Similar results can be established for the circular cross-correlation.
Real signals
In practice, the input to the forward transform is often a real signal (i.e., a vector in $\mathbb{R}^n$). It is useful to derive some facts about such signals.
Theorem (Conjugate symmetry). Let $\boldsymbol{x}$ be a vector in $\mathbb{R}^n$. Then, $X_j^\dagger = X_{n - j}$.
Proof. First, note that $\boldsymbol{X}^{\mathrm{H}}=(F\boldsymbol{x})^{\mathrm{H}}=\boldsymbol{x}^{\intercal}F^{\mathrm{H}}=((F^{\mathrm{H}})^{\intercal}\boldsymbol{x})^{\intercal}$. Using the fact that $(\omega^{kj})^{\dagger}=\omega^{-kj}=\omega^{k(n-j)}$, the $j$-th row of $(F^{\mathrm{H}})^{\intercal}$ is $f^{(n-j)}$, from which the result follows.
The above tells us that for a real input $\boldsymbol{x}$, we need only compute the first $1 + \lfloor n / 2 \rfloor$ coordinates of $\boldsymbol{X}$.
Remark.
The NumPy function numpy.fft.rfft
takes advantage of this fact.
But what if we only have access to a “black box” function that computes the forward transform? Can we still save on computation? The answer is provided by the corollary below.
Corollary. Let $\boldsymbol{x}$ and $\boldsymbol{y}$ be two vectors in $\mathbb{R}^n$. Let $\boldsymbol{z} = \boldsymbol{x} + i\boldsymbol{y}$. Then, $2 X_j = Z_j + Z_{n - j}^\dagger$ and $2 i Y_j = Z_j - Z_{n - j}^\dagger$.
In other words, the DFT of two real inputs $\boldsymbol{x}$ and $\boldsymbol{y}$ can be computed by
- creating a complex signal $\boldsymbol{z}$ whose real part is $\boldsymbol{x}$ and whose complex part is $\boldsymbol{y}$,
- computing the DFT $\boldsymbol{Z}$, and
- retrieving the individual DFTs $\boldsymbol{X}$ and $\boldsymbol{Y}$ by the above formulas.
import numpy as np
def fft_of_two_real_signals(x: np.ndarray, y: np.ndarray):
"""Computes the FFT of two real signals using a single complex FFT.
Parameters
----------
x: A real NumPy vector.
y: A real NumPy vector.
Returns
-------
X: The FFT of x.
Y: The FFT of y.
"""
z = x + 1j * y
Z = np.fft.fft(z)
Z_reverse_conj = np.conjugate(np.concatenate([[Z[0]], np.flip(Z[1:])]))

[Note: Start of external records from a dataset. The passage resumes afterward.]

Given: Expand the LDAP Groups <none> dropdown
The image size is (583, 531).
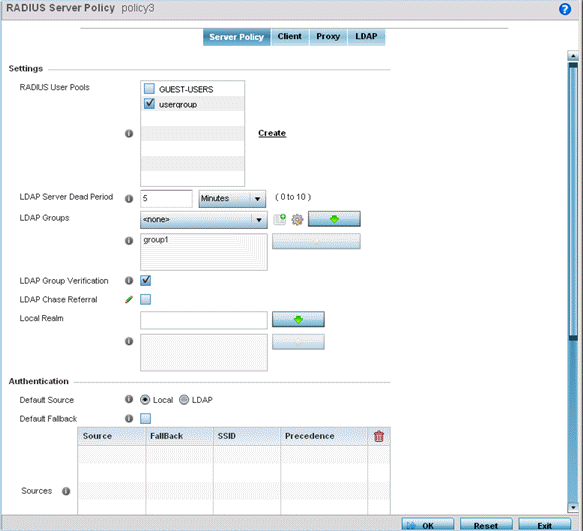Looking at the screenshot, I should click(204, 220).
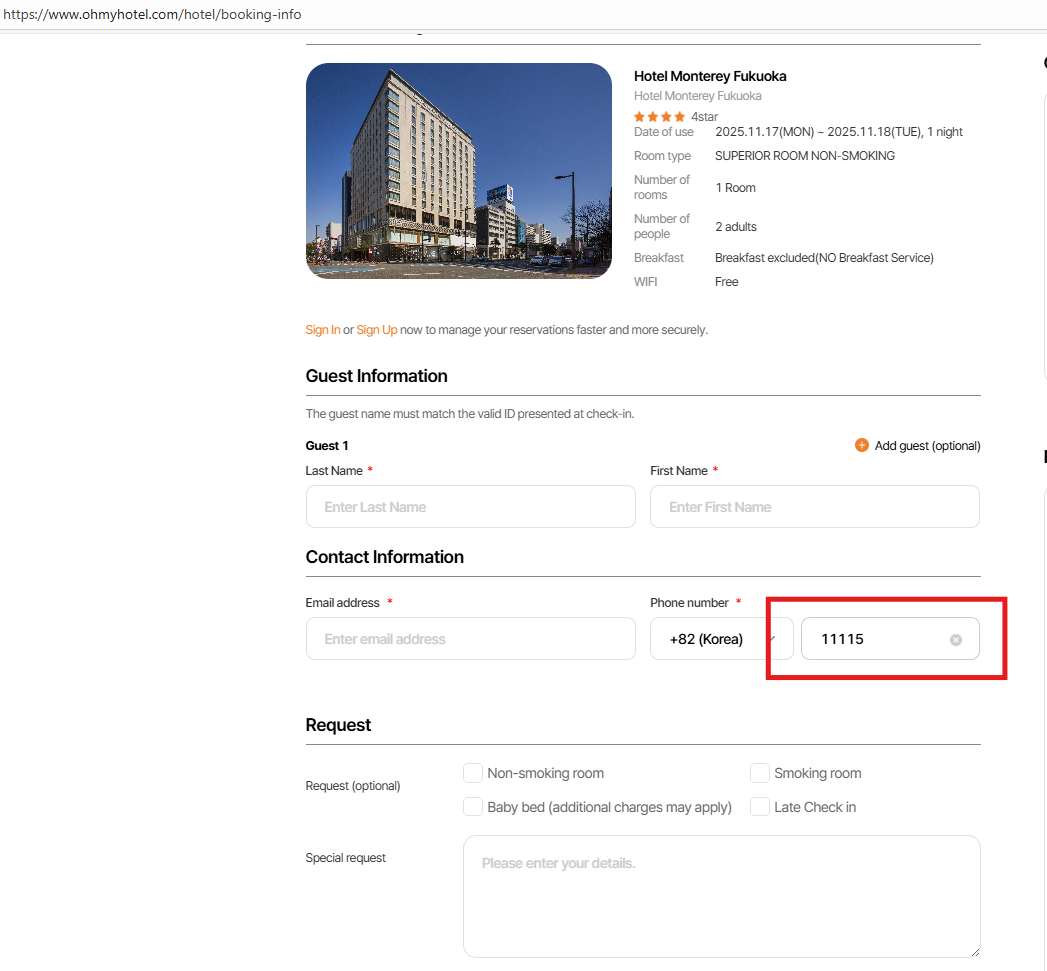
Task: Check the Baby bed request option
Action: click(x=473, y=807)
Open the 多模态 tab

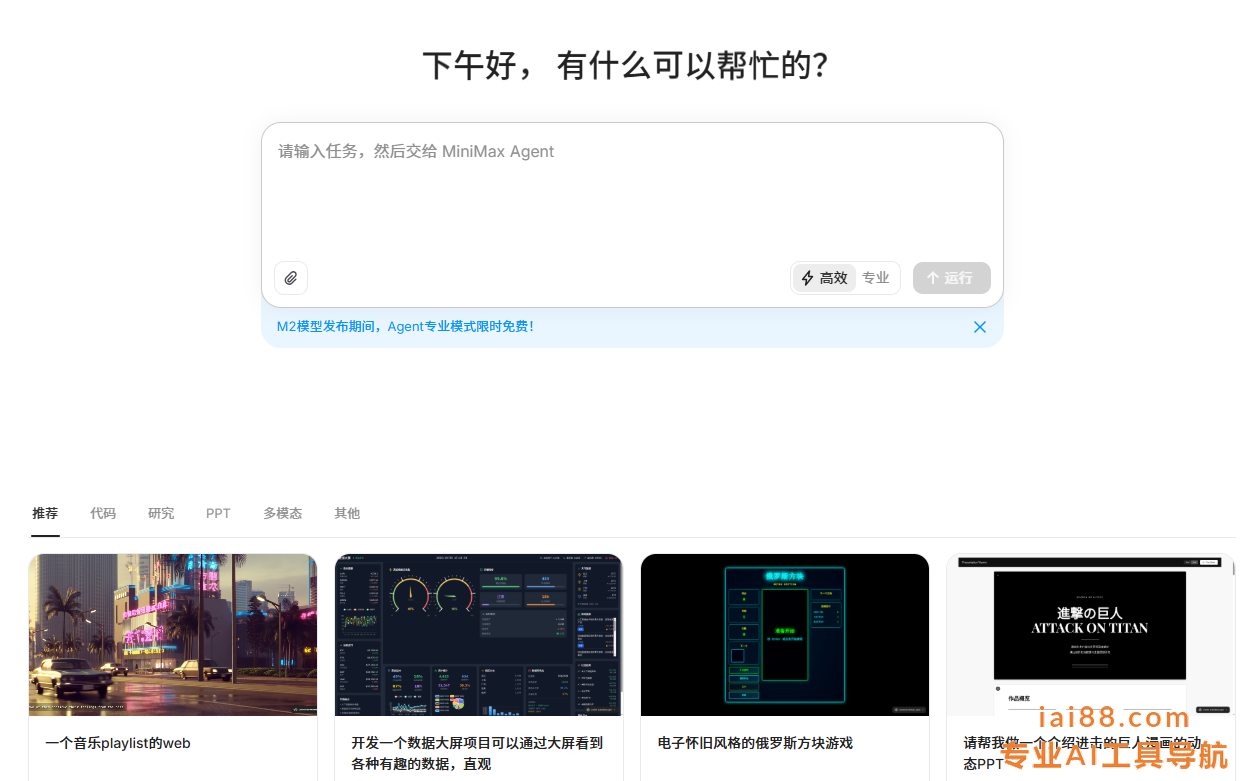283,513
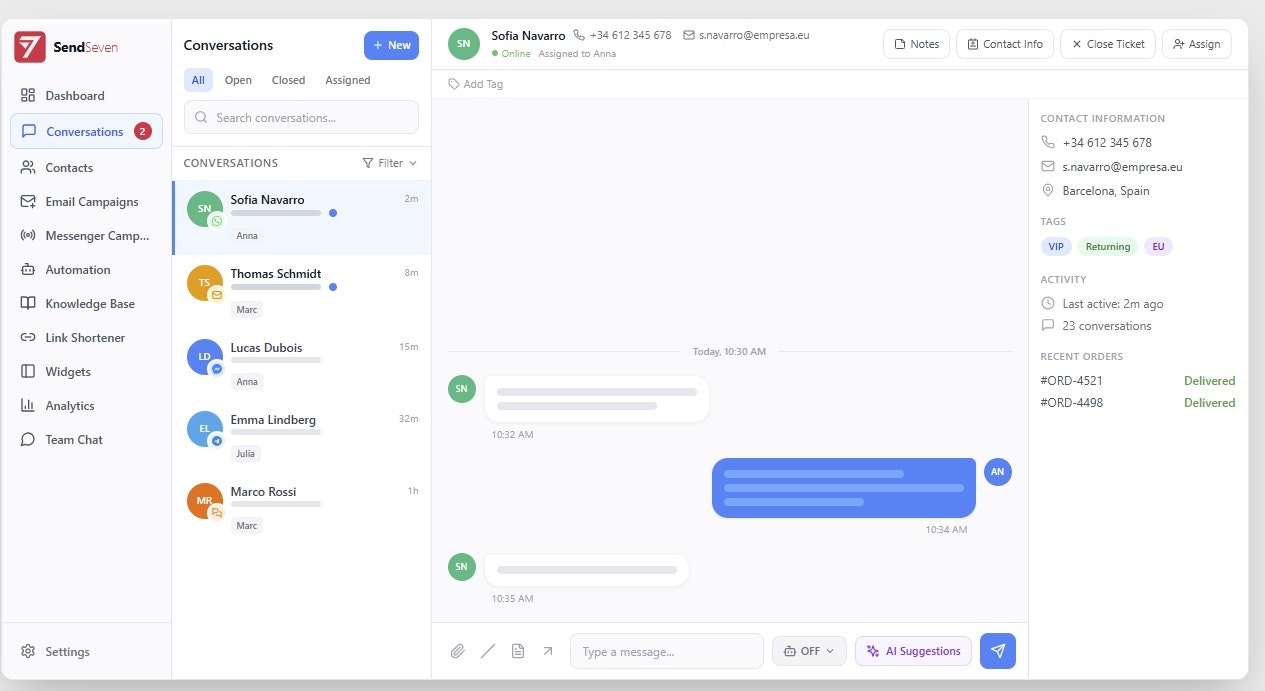Click the forward arrow icon in the composer
This screenshot has height=691, width=1265.
pos(547,651)
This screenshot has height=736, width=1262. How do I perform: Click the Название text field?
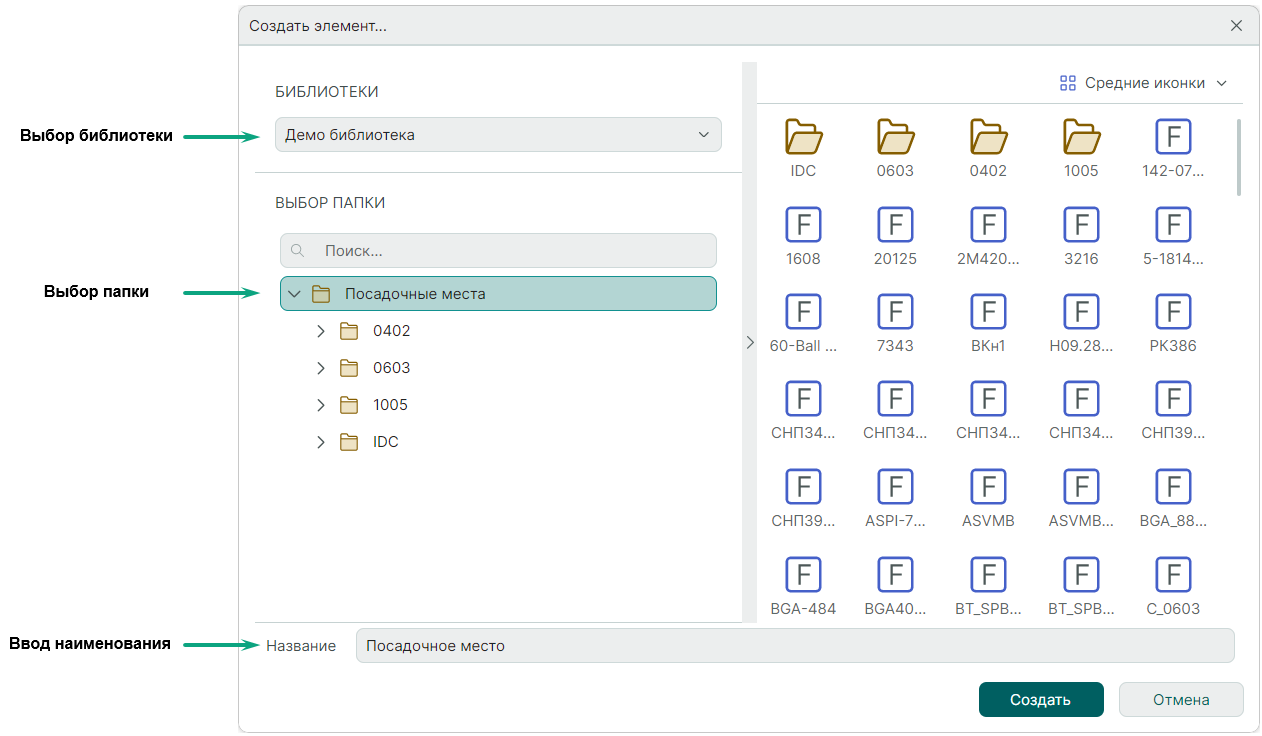(x=794, y=646)
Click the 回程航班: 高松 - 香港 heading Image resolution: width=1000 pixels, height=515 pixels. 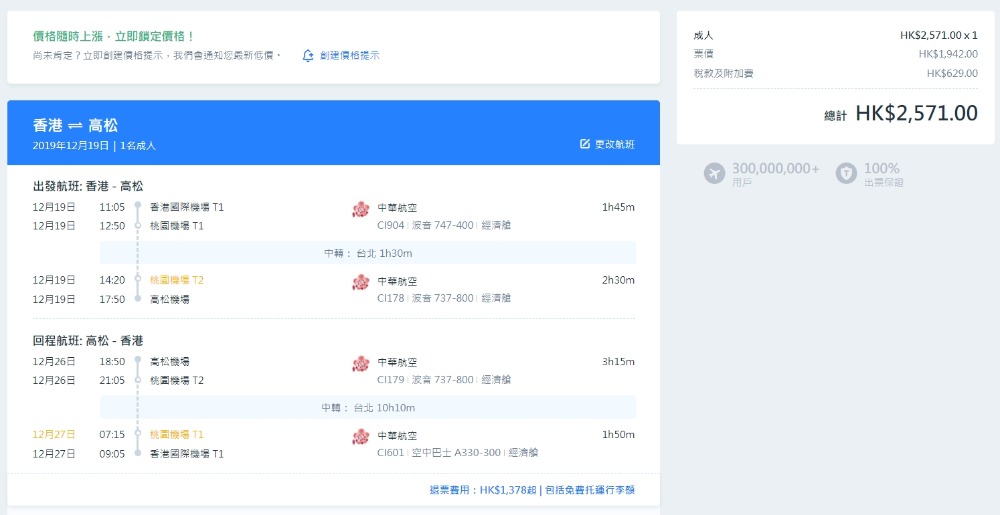point(88,341)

X = (Z + Z_reverse_conj) * 0.5
Y = (Z_reverse_conj - Z) * 0.5j
return X, Y
Fast Fourier transform
The Cooley-Tukey algorithm is the most common FFT algorithm. It re-expresses the DFT of an arbitrary composite size $n = ab$ in terms of smaller DFTs of sizes $a$ and $b$.
Radix-2 algorithm
Assuming $n$ is even, the radix-2 algorithm corresponds to taking $a = b = n /2$. The motivation comes from notating that
\[\sqrt{n}X_{k} =\sum_{j=0}^{n-1}\omega^{jk}x_{j} =\sum_{j=0}^{n/2-1}\omega^{2jk}x_{2j}+\omega^{k}\sum_{j=0}^{n/2-1}\omega^{2jk}x_{2j+1}\]and hence $X_k = E_k + \omega^k O_k$ where $\boldsymbol{E}$ and $\boldsymbol{O}$ are DFTs of the even and odd parts of the original signal $\boldsymbol{x}$. By expressing this relationship recursively, we obtain a natural $O(n \lg n)$ algorithm to compute the DFT.
Image compression
Image compression is one possible application of the FFT. It can be achieved by
- transforming the image into the frequency domain,
- dropping high-frequency components, and
- saving the result.
To view the image, one must inverse transform back to the original domain.
Let’s try it on an example image.
Remark. There are much better ways to compress images; the code below is purely demonstrational.
from io import BytesIO
import requests
from typing import List, Tuple
import sys
from PIL import Image, ImageOps
import numpy as np
Lossy = Tuple[int, int, int, int, float, np.ndarray]
def _masks(height: int, width: int, freq: float) -> Tuple[np.ndarray, np.ndarray]:
i = np.fft.fftfreq(height) <= freq
j = np.fft.rfftfreq(width) <= freq
return i, j
def image_to_lossy(image: Image, freq: float) -> Lossy:
channel = np.array(image) / 255.0
n_bytes = np.prod(channel.shape)
height, width = channel.shape
channel = np.fft.rfft2(channel)
rows, cols = channel.shape
i, j = _masks(height, width, freq)
channel = channel[np.ix_(i, j)]
channel = channel.astype(np.cfloat)
n_bytes_compressed = np.prod(channel.shape) * 8 # 8 bytes per cfloat
ratio = n_bytes_compressed / n_bytes
sys.stderr.write(f"Compressed to {ratio * 100:.2f}% of original size\n")
return height, width, rows, cols, freq, channel
def image_from_lossy(lossy: Lossy) -> Image:
height, width, rows, cols, freq, lossy_channel = lossy
i, j = _masks(height, width, freq)
channel = np.zeros([rows, cols], dtype=np.cfloat)
channel[np.ix_(i, j)] = lossy_channel
channel = np.fft.irfft2(channel)
channel = np.real(channel)
channel = (channel * 255).astype(np.uint8)
return Image.fromarray(channel)
url = "https://pixnio.com/free-images/2018/06/29/2018-06-29-23-01-01-1200x675.jpg"
response = requests.get(url)
image = Image.open(BytesIO(response.content))
image = ImageOps.grayscale(image)
lossy = image_to_lossy(image, freq=0.1)
lossy_image = image_from_lossy(lossy)
Compressed to 48.40% of original size
image
lossy_image